Beruntung, dia bisa keluar dari permasalahan tersebut. Tina mulai membenahi hidupnya pelan-pelan. Ia isi dengan kegiatan positif. Dan semakin mendekatkan diri dengan keluarga.
"Keluarga selalu bikin up. Mami sama Oma nomor satu. Dulu lagi gendut-gendutnya, mau live di TV, Mami fotoin, katanya kurus. Mereka bukan bohongin, tapi coba nguatin," ujarnya.
Kini, tubuh Tina memang tak segempal dulu. Ia mengaku pernah menyentuh bobot 78 kilogram kala tinggi tubuhnya 140 sentimeter. Dan kini, Tina telah berhasil, ia telah bertransformasi menjadi perempuan berbadan seksi.

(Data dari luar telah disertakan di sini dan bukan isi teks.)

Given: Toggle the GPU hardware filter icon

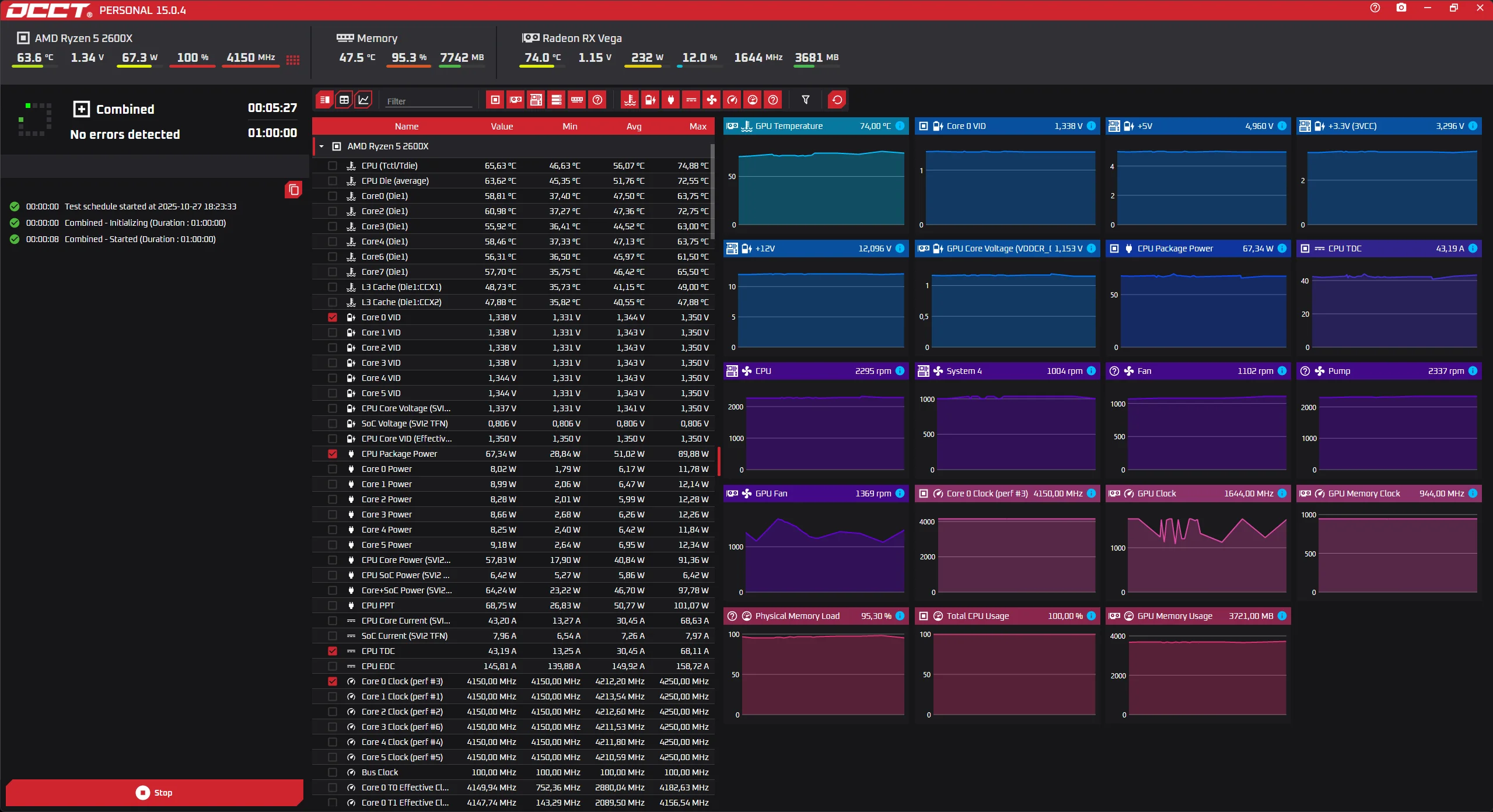Looking at the screenshot, I should pos(516,100).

“Sekarang berat badan saya sekitar 50-51 kilogram,” kata Tina.
“Semua ini saya raih setelah jatuh bangun diet, bahkan sampai harus diopname karena menolak makan.”
Untuk orang yang doyan makan seperti Tina, diet sangatlah menyakitkan. Sebab mereka harus menghindari hal yang paling disukai. Bahkan di awal diet, Tina kerap megendap-endap ke dapur untuk menyantap kue. Meski kerap kepergok dan diomeli oleh si oma, Tina tidak surut berusaha mendapatkan roti untuk menghilangkan keroncongan perutnya.
“Sampai-sampai Oma dan Mami bosen melarang, badan saya pun gemuk lagi,” cerita Tina. “Sampai satu titik saya niat dan mengubah pola pikir soal diet. Akhirnya bisa kurus seperti sekarang.”
Salah diet
Demi bertubuh langsing, Tina mengaku sempat menghalalkan segala cara. Tina mengambil jalan pintas, merogoh tenggorokan hingga muntah. Mereka yang melakukan hal ini disebut sebagai penderita bulimia nervosa. Dan Tina pernah mengidap bulimia tiga tahun lebih.
Sepanjang itu, tidak ada anggota keluarga Tina yang tahu. Dan ia tidak hanya memaksakan diri memuntahkan segala penganan yang sudah masuk perut. Juga berolahraga secara berlebihan, hingga berjam-jam dalam sehari. “Akhirnya Oma memergoki dan menginterograsi saya,” ujar Tina. “Dengan proses yang cukup lama, saya sembuh dari
penyakit itu.”
Bagi Tina, dukungan keluarga sangat berarti. Apalagi ketika ia sangat ingin menurunkan berat badannya. Selain harus mencari cara diet yang sesuai dengan tubuh, Tina juga kerap depresi ketika berhadapan dengan angka timbangan yang tidak kunjung bergerak ke arah kiri. Kalau sudah begitu, Tina melanjutkan, rasanya stres. Bahkan ia sempat membanting dua alat timbangan.
Untuk itu, dukungan keluarga mesti kuat. Sehingga mereka yang menjalani diet tak mudah menyerah. “Dukungan keluarga juga penting agar orang gemuk, terutama remaja, tidak salah jalan seperti saya dulu,” ujar Tina.